* À VOUS
Poursuivez, s'il vous plaît, l'extrait sur la route du LIEN à Montpellier, à partir de sa dernière phrase.

Lire aussi – Bétonisation : Montpellier, le L.I.E.N ou l’arbre qui rase la forêt

Le Département présente dans une deuxième partie consacrée à l’écologie, “des engagements forts en matière de préservation de l’environnement autour du LIEN” comme la “protection des zones sensibles vis-à-vis de la faune et de la flore, la “mise en place de mesures particulières pour la préservation des captages d’eau et la protection des ressources en eau“, des “protections sonores“, “la limitation de la vitesse à 90km/h sur le LIEN pour limiter la pollution“. A quoi bon protéger des zones sensibles si celles-ci se retrouvent au beau milieu du bruit et de la fureur ? Tous ces arguments correspondent à des mesures pour certaines obligatoires conçues pour que les projets infrastructurels aient le moins d’impact possible sur l’environnement qu’ils traversent.

Mais lorsque l’impact est extrême, elle n’en changent pas la nature disproportionnée. Il n’existe pas de route verte ou “durable”, une route est une route, entraînant pollution de l’air, de la terre, des eaux et de l’environnement sonore, destruction de la biodiversité, disparition de certaines espèces endémiques, pollutions par les usagers, risques d’incendies, etc. Certaines dispositions prises pour limiter la casse, comme la re-création des habitats des espèces protégées par exemple, supposent un déménagement spontané de celles-ci vers leur nouveau lieu d’habitat pouvant être situé à des kilomètres de là… D’autre part, ces dispositions s’appliquent à la 2×2 voies du LIEN mais n’évaluent en rien ni n’envisagent l’impact futur de l’urbanisation qui peut découler d’un tel axe routier périphérique, elles ne s’inscrivent pas dans une vision globale et à long terme du territoire, qu’elles viennent par ailleurs occulter en contribuant à l’aspect médiatique d’une route verte.

* ENREGISTREMENTS FOURNIS
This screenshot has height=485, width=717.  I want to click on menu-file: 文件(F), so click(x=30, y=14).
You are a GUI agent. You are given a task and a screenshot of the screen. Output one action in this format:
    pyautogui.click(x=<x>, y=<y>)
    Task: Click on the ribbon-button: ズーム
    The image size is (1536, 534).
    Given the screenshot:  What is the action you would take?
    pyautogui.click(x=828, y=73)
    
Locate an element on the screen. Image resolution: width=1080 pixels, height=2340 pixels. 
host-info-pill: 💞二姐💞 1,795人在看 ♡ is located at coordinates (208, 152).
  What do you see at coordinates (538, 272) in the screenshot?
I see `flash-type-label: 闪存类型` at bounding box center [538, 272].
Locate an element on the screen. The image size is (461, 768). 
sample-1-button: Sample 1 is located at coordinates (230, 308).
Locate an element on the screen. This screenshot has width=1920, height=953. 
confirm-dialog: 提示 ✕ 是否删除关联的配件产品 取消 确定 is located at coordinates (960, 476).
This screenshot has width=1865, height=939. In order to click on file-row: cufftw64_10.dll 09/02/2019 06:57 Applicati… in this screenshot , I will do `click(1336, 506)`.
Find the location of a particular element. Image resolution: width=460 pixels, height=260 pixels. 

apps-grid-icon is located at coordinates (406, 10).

* RÉPONSE FINALE
Pointer du doigt les opposant·es au LIEN

Le Département socialiste prend ensuite le parti de culpabiliser le mouvement contre le LIEN, qui est aussi vieux que le projet, en sous-entendant que l’opposition au LIEN aurait coûté cher au contribuable, mettant dans le même sac à 6,16M d’euros les frais liés aux procédures et concertations publiques et ceux dus au juridique, aux recours et “aux manoeuvres d’obstruction“. Avant de dénoncer l’utilisation de FakeNews par les opposant·es au LIEN, là encore en mettant un peu tout le monde dans le même panier et dans la stratégie de réduire les arguments des opposants à des contre-vérités.

“Le LIEN serait un projet autoroutier” par exemple, ce qui n’est évidemment pas le cas. On peut en revanche mettre en avant que la route servira de voie de connexion entre l’A9 et l’A75 par l’A750, laissant donc craindre un trafic “autoroutier”. “Le LIEN irait de paire avec le Décathlon Oxylane et la réouverture d’une carrière Lafarge”. D’un point de vue institutionnel, évidemment non, pour autant le Décathlon Oxylane se place à grande proximité du tracé du LIEN, profitant de l’infrastructure qui va drainer un fort trafic, et la réouverture de la carrière Lafarge quant à elle va amener son flux de camions sur l’axe routier. Ce type de projets ou de ZAC risque de se multiplier en relation avec la route : le Décathlon-Oxylane, projet de longue date, en donne un exemple criant avant même que les travaux de construction du LIEN n’aient commencé.

Globalement le Département réduit sensiblement à leur expression la plus faible les arguments avancés par les opposant·es au projet, mais à chaque FakeNews avancée par l’institution qui a ainsi une réponse à toutes les questions qu’elle choisit elle-même de représenter, des arguments peuvent être opposés et dans un certain bon sens. Un petit tour sur le site du collectif SOS Oulala permet de constater que bien évidemment les opposant·es au LIEN n’ont pas cette interprétation caricaturale du projet et au contraire, beaucoup de choses à répondre au greenwashing du Département. Exposées également dans notre reportage ci-dessous :

Les problématiques soulevées par la ZAD du LIEN vont au-delà du projet routier en lui-même et viennent questionner le modèle de développement de la ville dans son ensemble, alors que l’urgence climatique promet nos territoires à des bouleversements nouveaux. A Montpellier, l’expansion sans fin de la ville et l’accroissement de sa population s’imposent comme des évidences alors que les taux de chômages et de pauvreté font la course aux alentours des 20%.